Le Tribunal Administratif de Lyon a été saisi par Mme A... d'une demande d'exécution d'un jugement du 13 janvier 2025, assortie d'une astreinte, concernant la délivrance d'un titre de séjour. En cours d'instance, la préfète du Rhône a délivré à l'intéressée une carte de séjour « vie privée et familiale », exécutant ainsi pleinement le jugement. Le tribunal a constaté qu'il n'y avait plus lieu de statuer sur la demande d'exécution, en application de l'article R. 222-1 du code de justice administrative.

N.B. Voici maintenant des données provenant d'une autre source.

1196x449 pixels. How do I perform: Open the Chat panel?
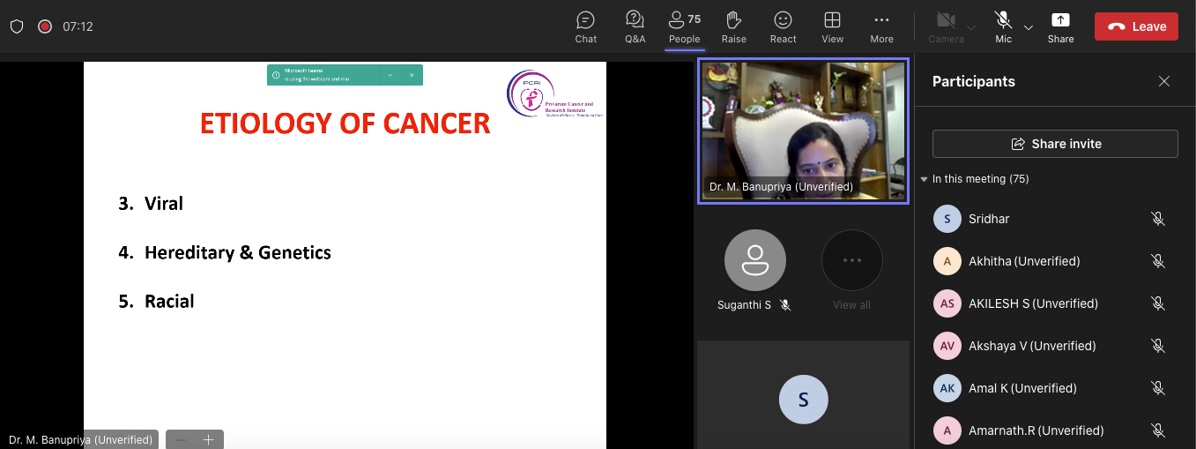(585, 26)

Les conclusions de Mme A... tendant au paiement de frais irrépétibles ont été rejetées.
Texte intégral
Vu la procédure suivante :
Par une ordonnance du 29 septembre 2025, la présidente du tribunal administratif de Lyon a décidé l’ouverture d’une procédure juridictionnelle, en application de l’article R. 921-6 du code de justice administrative, afin de statuer sur la demande, enregistrée le 16 mai 2025, de Mme B... A..., représentée par Me Hassid, tendant à faire exécuter le jugement n° 2400912 du 13 janvier 2025 de ce tribunal.

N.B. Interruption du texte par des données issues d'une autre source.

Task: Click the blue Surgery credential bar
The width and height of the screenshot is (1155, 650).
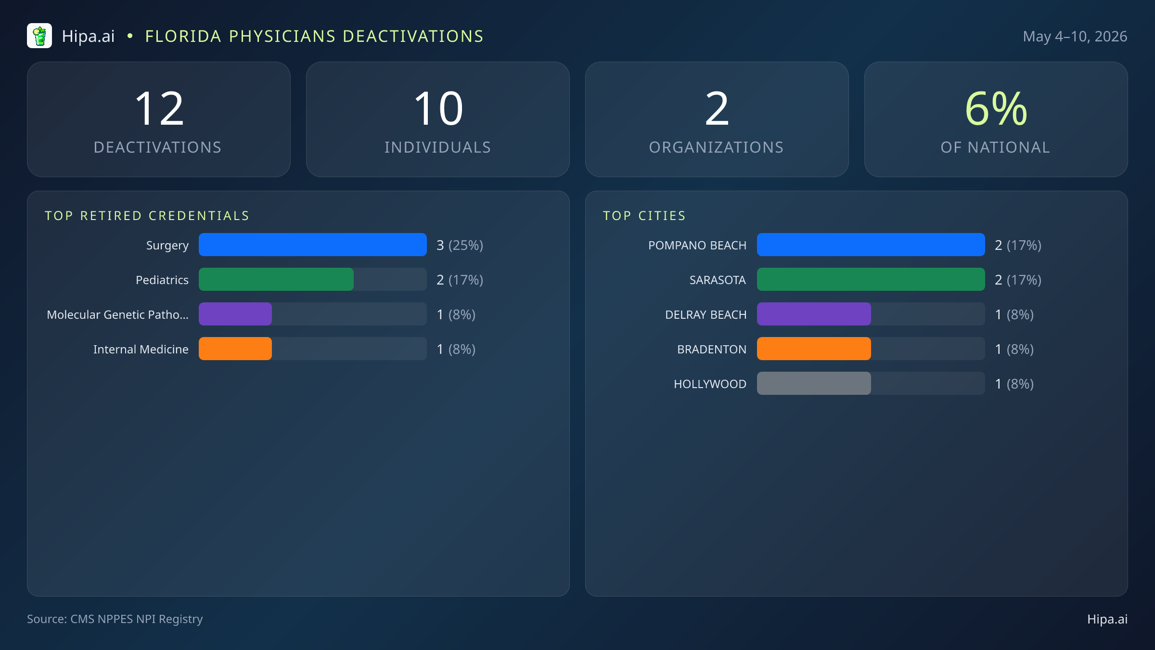Action: tap(313, 245)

Par ce courrier du 16 mai 2025, Mme A... demande d’assortir l’injonction prononcée par le jugement du 13 janvier 2025 d’une astreinte de 150 euros par jour de retard à compter de l’expiration d’un délai de quinze jours, et demande qu’une somme de 1 200 euros soit mise à la charge de l’Etat au titre de l’article L. 761-1 du code de justice administrative.
Par un mémoire enregistré le 13 octobre 2025, la préfète du Rhône conclut au rejet de la requête en faisant valoir qu’elle a délivré à la requérante, le 16 septembre 2025, une carte de séjour mention « vie privée et familiale » valable du 16 juin 2025 au 15 juin 2026.

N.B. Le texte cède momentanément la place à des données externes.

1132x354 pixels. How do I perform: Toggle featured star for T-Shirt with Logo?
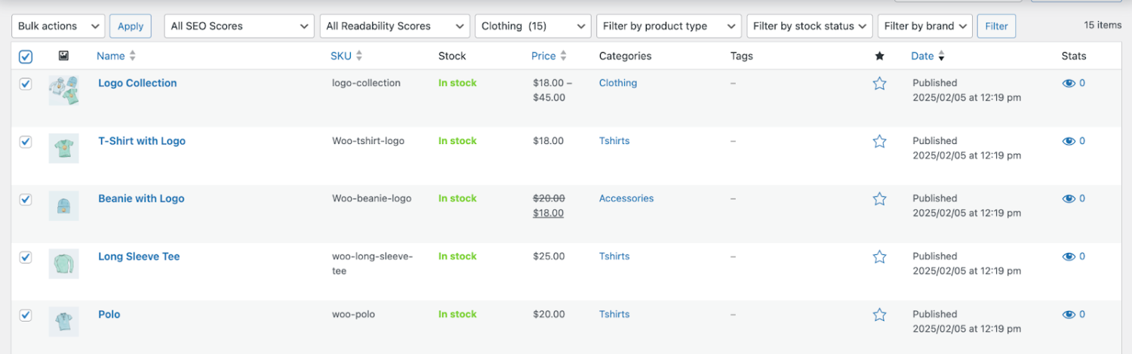[x=879, y=141]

Vu les autres pièces du dossier ;
Vu le code de justice administrative.
Considérant ce qui suit :
Aux termes de l’article R. 222-1 du code de justice administrative : « (…) les présidents de formation de jugement des tribunaux (…) peuvent, par ordonnance : / (…) 3° Constater qu’il n’y a pas lieu de statuer sur une requête ; / (…) 5° Statuer sur les requêtes qui ne présentent plus à juger de questions autres que la condamnation prévue à l’article L. 761-1 ou la charge des dépens ; / (…) ».
2. En cours d’instance, la préfète du Rhône a décidé, le 16 septembre 2025, de délivrer à Mme A... une carte de séjour mention « vie privée et familiale ». Dans ces conditions, le jugement du 13 janvier 2025 a été entièrement exécuté et il n’y a plus lieu de statuer sur la demande de l’intéressée tendant à ce que le tribunal prescrive les mesures qu’impliquait l’exécution de ce jugement.
3. Il n’y a pas lieu, dans les circonstances de l’espèce, de faire droit aux conclusions que présente la requérante tendant à la mise à la charge de l’Etat d’une somme au titre des frais non compris dans les dépens qu’elle a exposés.
O R D O N N E :
Article 1er : Il n’y a plus lieu de statuer sur la demande de Mme A... tendant à la prescription des mesures d’exécution du jugement n° 2400912 rendu le 13 janvier 2025.
Article 2 : Les conclusions de la requête sont rejetées pour le surplus.
Article 3 : La présente ordonnance sera notifiée à Mme B... A... et à la préfète du Rhône.
Fait à Lyon, le 14 novembre 2025.
Le président de la 2ème chambre,
T. Besse
La République mande et ordonne à la préfète du Rhône en ce qui la concerne ou à tous commissaires de justice à ce requis en ce qui concerne les voies de droit commun contre les parties privées de pourvoir à l'exécution de la présente décision.